China’s revised Regulations for the Implementation of the Drug Administration Law will take effect in May 2026. The new regulations provide significant updates to strengthen lifecycle regulation while supporting pharmaceutical innovation. The following are the most important changes that are affecting the regulatory landscape.

  1. Change of clinical trial sponsor

The new regulations introduce a mechanism for transferring clinical trial sponsorship during an ongoing study, along with a 20-working-day review period for applications to change a clinical trial sponsor. This provides greater flexibility for licensing transactions, co-development arrangements, and strategic partnerships, enabling companies to adjust commercial strategies without restarting trials.

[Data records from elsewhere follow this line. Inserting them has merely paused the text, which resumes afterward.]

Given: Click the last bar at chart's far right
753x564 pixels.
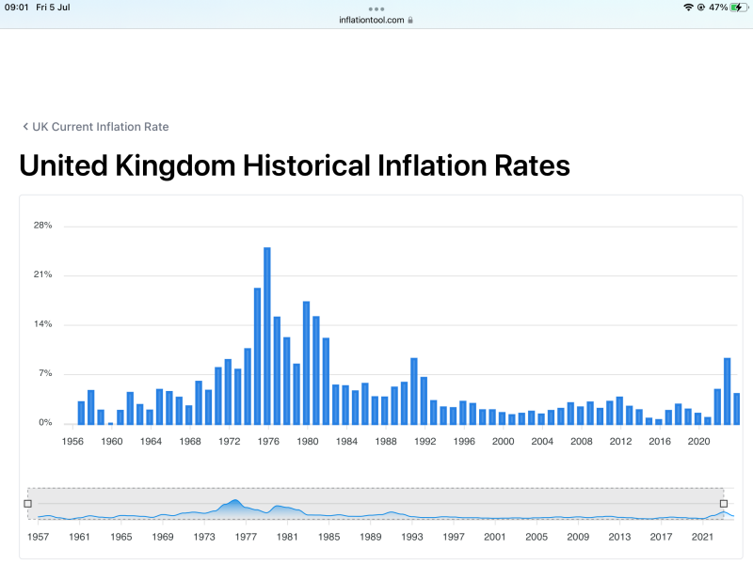Looking at the screenshot, I should click(737, 408).
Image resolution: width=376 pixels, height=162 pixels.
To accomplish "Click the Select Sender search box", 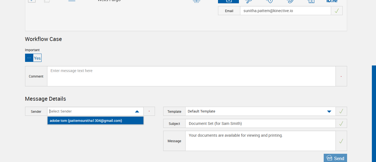I will pos(91,111).
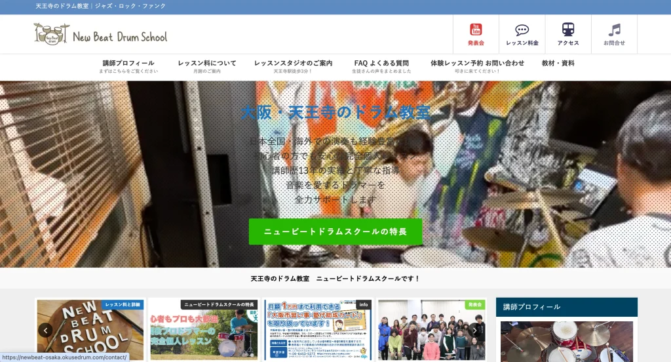Open ニュービートドラムスクールの特長 slide thumbnail
Image resolution: width=671 pixels, height=362 pixels.
click(x=202, y=330)
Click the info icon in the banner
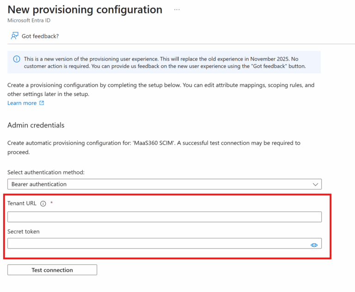 [17, 59]
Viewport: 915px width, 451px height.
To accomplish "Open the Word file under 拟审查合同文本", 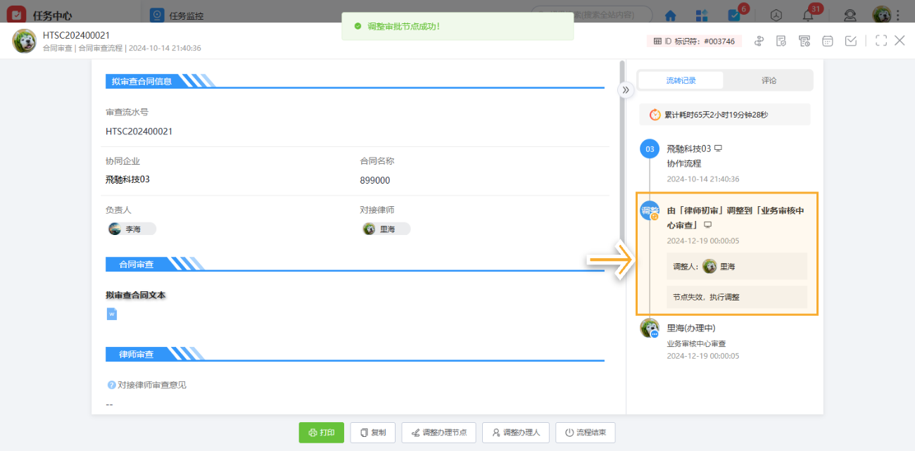I will [112, 314].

  • Accelerated approval pathways

The new regulations reinforce expedited pathways for drugs addressing urgent clinical needs. Eligible drug registration applications may utilise the Breakthrough Therapy Designation, Conditional Approval, Priority Review, and Special Approval procedures to expedite market authorisation. These pathways are increasingly aligned with clinical value, allowing faster patient access while maintaining regulatory oversight.

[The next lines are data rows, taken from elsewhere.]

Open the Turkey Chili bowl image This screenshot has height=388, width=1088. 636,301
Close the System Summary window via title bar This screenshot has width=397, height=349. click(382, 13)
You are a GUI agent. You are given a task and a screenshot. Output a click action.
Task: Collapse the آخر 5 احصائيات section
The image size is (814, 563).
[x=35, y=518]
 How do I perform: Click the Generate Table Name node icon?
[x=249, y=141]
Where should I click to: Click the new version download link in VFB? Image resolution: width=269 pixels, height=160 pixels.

  • Recognition of overseas data

Overseas clinical trial data may now be used to support drug registration in China, provided they meet the national drug regulatory authority and ethnic-relevance requirements. This reduces duplication of clinical studies and supports global development programmes, particularly for international multi-centre clinical trials (IMCTs) and China entry strategies.

  • Market exclusivity

The new regulations grant market exclusivity periods to paediatric medicines and orphan drugs. Eligible paediatric medicines may be granted a market exclusivity period of up to two years, and orphan drugs may be granted up to seven years, subject to certain conditions. The specific conditions and methods for granting these periods will be formulated by the State Council’s drug regulatory authorities. Market exclusivity will terminate if the Marketing Authorisation Holder (MAH) fails to fulfil its supply obligations.

  • Data protection

The regulation establishes a formal data protection framework for medicinal products, covering independently generated and undisclosed trial data submitted by MAHs. This includes data supporting products containing novel chemical entities and other eligible categories. The protection period may extend up to six years from marketing authorisation. During this period, such data cannot be used or relied upon by other parties for commercial purposes. This development provides clearer protection for R&D investment and signals stronger regulatory support for innovation.

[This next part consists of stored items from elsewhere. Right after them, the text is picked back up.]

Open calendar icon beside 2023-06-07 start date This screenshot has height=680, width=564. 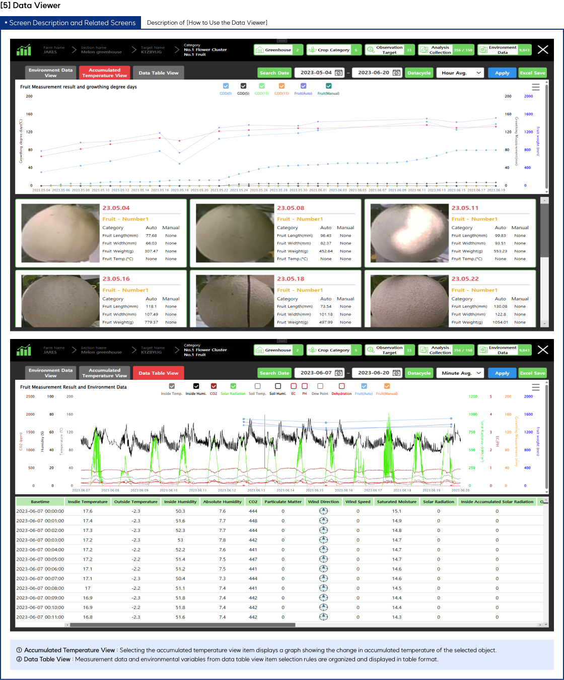(339, 373)
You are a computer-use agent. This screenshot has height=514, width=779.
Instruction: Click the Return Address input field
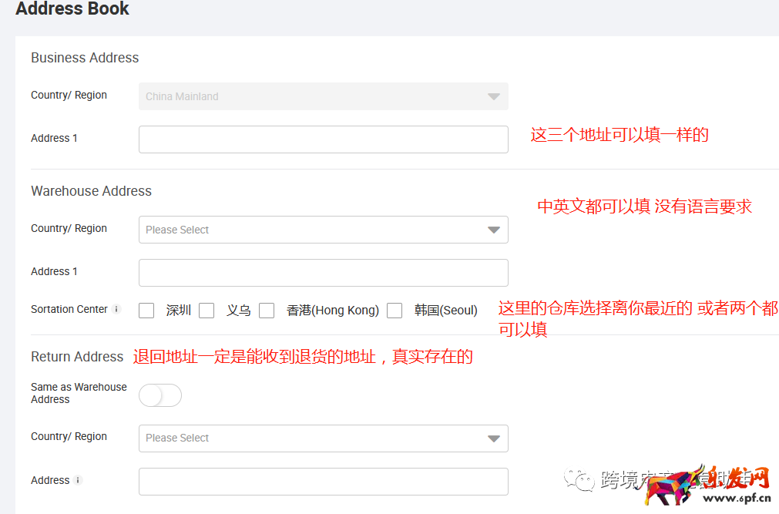pyautogui.click(x=323, y=480)
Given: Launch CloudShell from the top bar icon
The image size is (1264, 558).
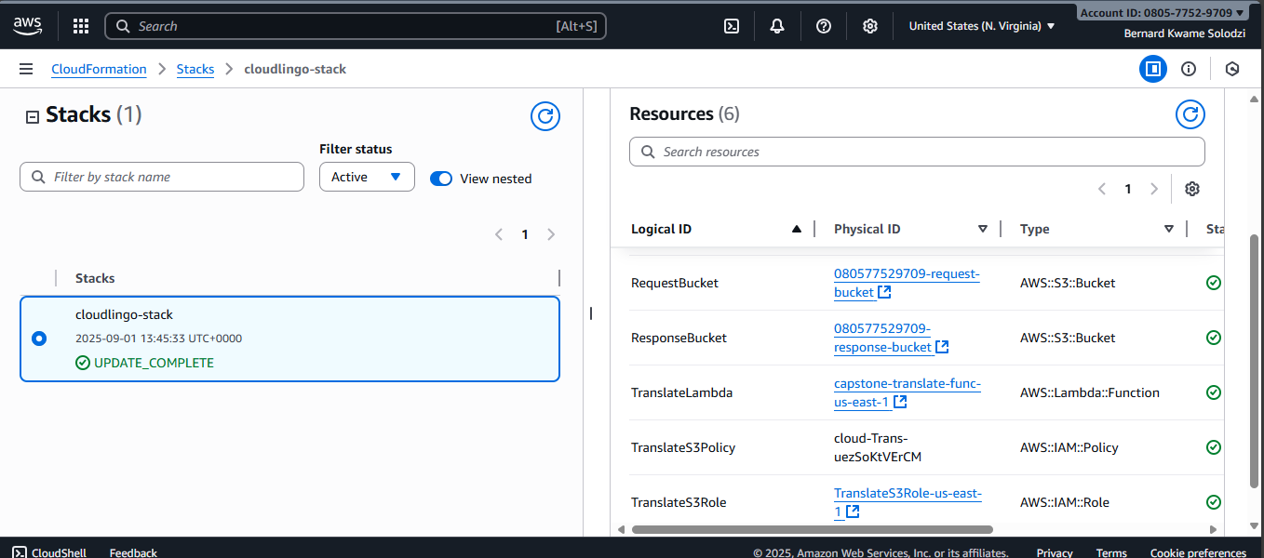Looking at the screenshot, I should (x=732, y=26).
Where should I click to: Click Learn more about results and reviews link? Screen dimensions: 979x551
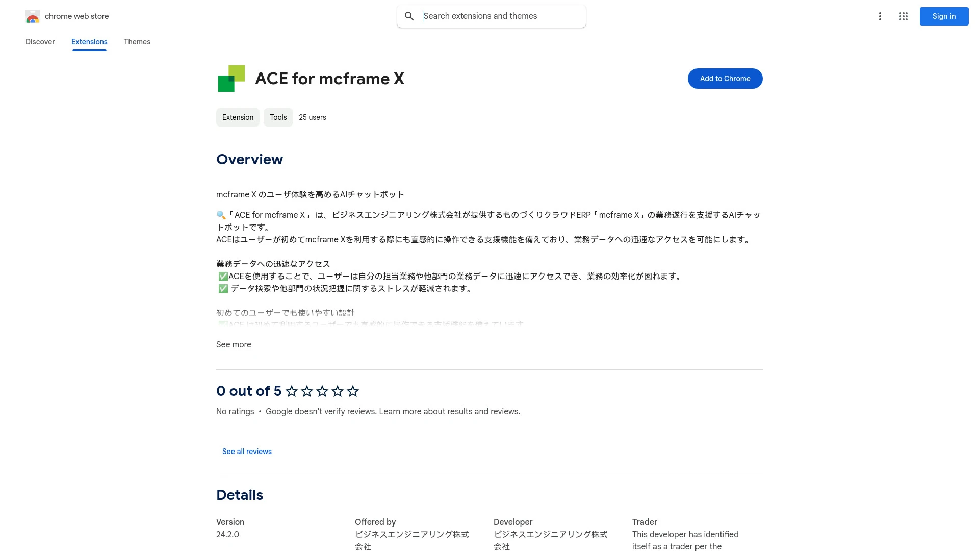449,411
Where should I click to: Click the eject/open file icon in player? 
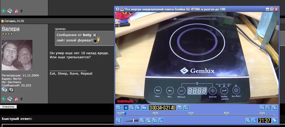point(119,108)
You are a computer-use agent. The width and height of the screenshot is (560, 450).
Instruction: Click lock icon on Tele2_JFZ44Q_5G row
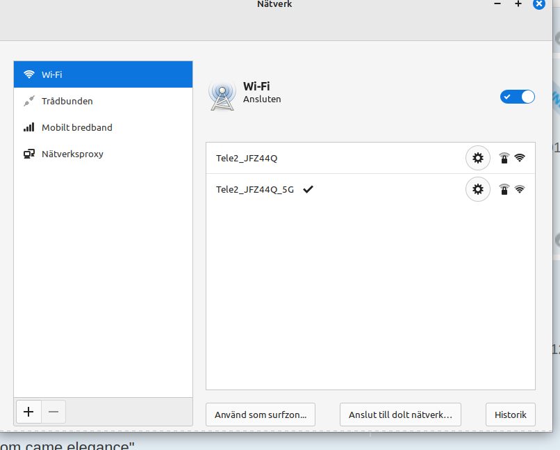point(504,190)
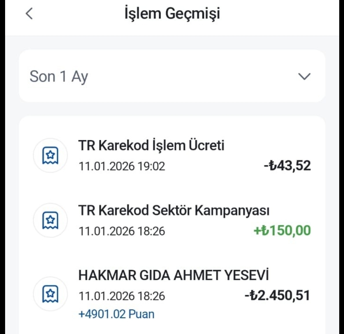
Task: Click the TR Karekod İşlem Ücreti receipt icon
Action: coord(50,156)
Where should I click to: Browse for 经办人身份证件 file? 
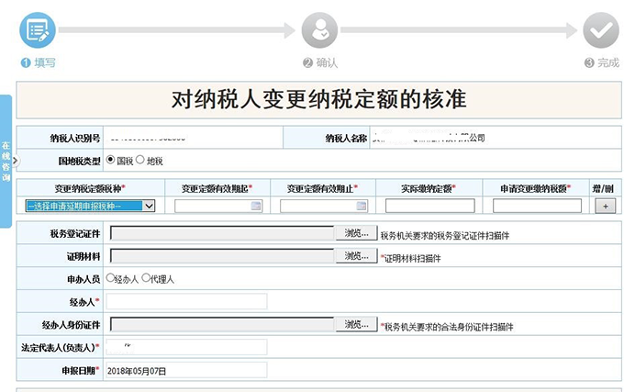pyautogui.click(x=357, y=324)
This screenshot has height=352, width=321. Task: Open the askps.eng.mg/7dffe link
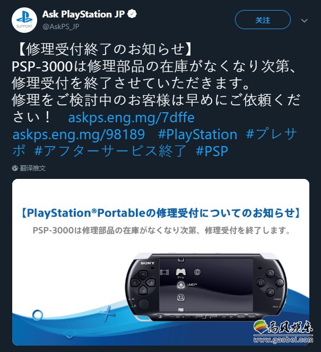pyautogui.click(x=131, y=118)
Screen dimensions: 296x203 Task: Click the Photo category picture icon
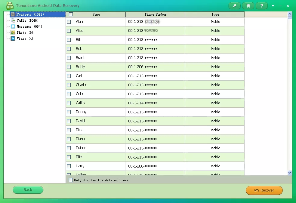coord(12,32)
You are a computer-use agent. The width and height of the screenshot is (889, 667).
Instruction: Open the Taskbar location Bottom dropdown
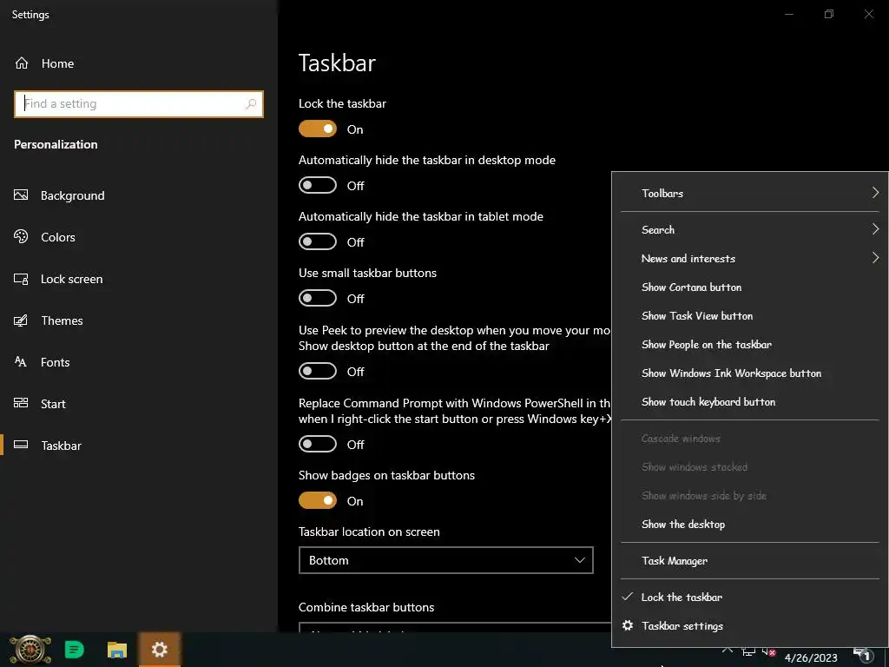click(x=445, y=560)
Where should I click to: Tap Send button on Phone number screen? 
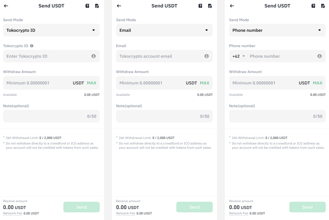(x=307, y=207)
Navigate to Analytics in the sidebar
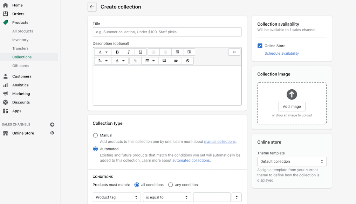The image size is (356, 204). tap(20, 85)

  • Expanded MAH responsibilities

Marketing Authorisation Holders (MAHs) are expected to take full responsibility across the product lifecycle, covering R&D, manufacturing oversight, and post-marketing safety. This includes establishing and maintaining effective quality management and pharmacovigilance systems, assessing the impact of manufacturing changes, and conducting post-marketing evaluation. If MAHs fail to adequately monitor product quality, efficacy, or adverse reactions, or do not fulfil post-marketing evaluation requirements, re-registration may be refused when the approval period expires.

  • Manufacturing flexibility

The new regulations introduce more flexible manufacturing arrangements, including a segmented production model under defined circumstances. MAHs may engage qualified manufacturers to conduct segmented production for innovative drugs with specialised technical requirements, as well as urgently needed clinical drugs for rare diseases or public health emergencies. The framework also provides a legal basis for the conditional use of certain commercial-scale batches produced prior to approval. Once marketing authorisation is granted, eligible batches that meet release requirements may be supplied, supporting earlier market readiness while maintaining regulatory control over quality.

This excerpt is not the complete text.